Egalement selon cette même étude, les médicaments les plus prescrits en maison de retraite sont : les Psychotropes (67%) et antidépresseur (46%), les Laxatifs (50%), les Médicaments pour le système cardio-vasculaire (50%) dont les Bétabloquants (23%), les Analgésiques (42%), les Diurétiques (41%), l’Aspirine (38%), les Antiulcéreux (30%) et les Inhibiteurs de l’enzyme de conversion (25%).
Nous pouvons constater que cette population est à haut risque de polymédication. Par conséquent, il est nécessaire de pouvoir améliorer nos interventions auprès de ces personnes.
5.1.2.3 Conséquences
Plusieurs conséquences peuvent être induites par la polymédication. Tout d’abord, une diminution de la compliance au traitement. En effet, plusieurs études démontrent que la compliance diminue en fonction que le nombre de médicaments augmentent. Par exemple, Barat, Andreasen et Damsgaard (2001) démontrent qu’à partir de 5 médicaments, le taux de compliance descend en dessous de 50%.

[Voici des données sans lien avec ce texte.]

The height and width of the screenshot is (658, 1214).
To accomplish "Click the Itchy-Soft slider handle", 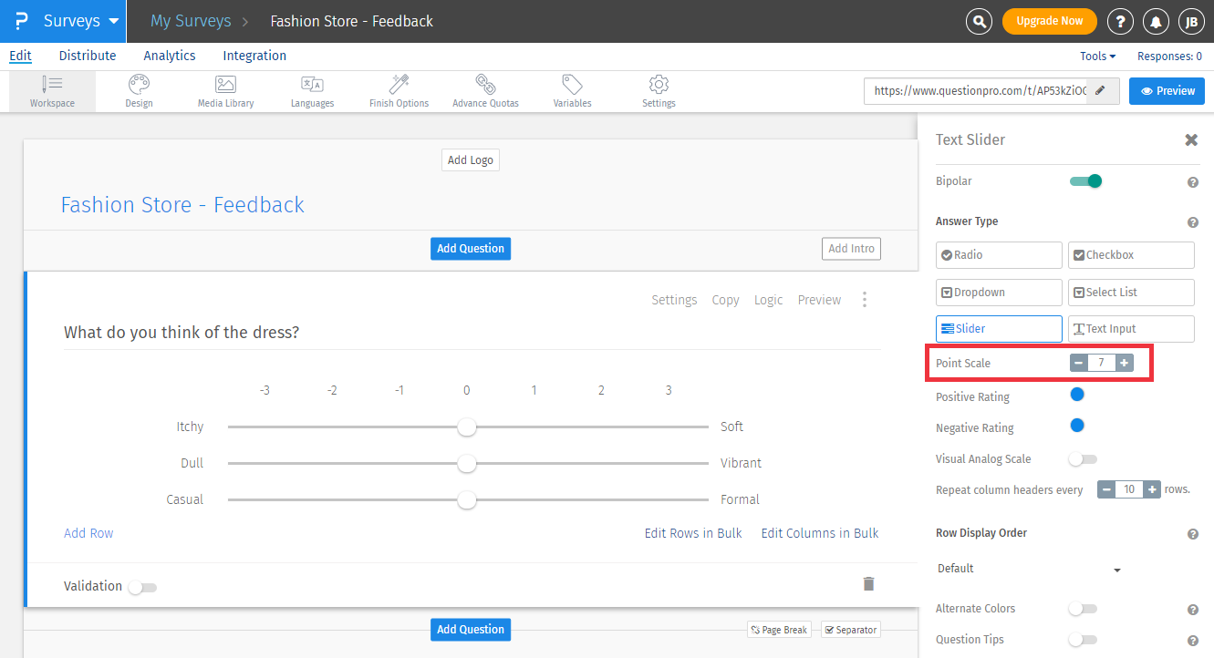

La survenue d’effets secondaires est une autre conséquence importante. Elle s’accroit considérablement avec le nombre de médicaments, ainsi qu’avec les interactions médicamenteuses et les interférences avec les pathologies. L’étude de Fulton et Allen (2005) démontre dans leur recherche, que 20 à 25% des hospitalisations sont causées par l’apparition d’événements iatrogènes médicamenteux.
De plus, des troubles non prévus peuvent survenir suite à la prise simultanée de plusieurs médicaments à cause des interactions. Hajjar, Cafiero et Hanlon (2007) parlent de syndromes gériatriques. Il s’agit de symptômes tels qu’une augmentation des risques de chute, des troubles cognitifs, une dénutrition, de la confusion, etc.
L’exposition aux effets secondaires est plus importante chez les personnes âgées car elles ont un métabolisme plus lent et cela a pour conséquence une élimination des médicaments plus longue.
L’ensemble de ces troubles a des conséquences considérables sur le bien-être et la santé des personnes âgées. Cela engendre un coût important d’hospitalisation, de durée de séjour et de médicaments.
En conclusion, il est important de tenir compte qu’une grande partie de la population de plus de 65 ans est « polymédiquée » et que cela peut avoir de grandes conséquences. L’enjeu est donc d’avoir un meilleur contrôle sur cette polymédication et d’améliorer la qualité de vie du patient en diminuant les risques.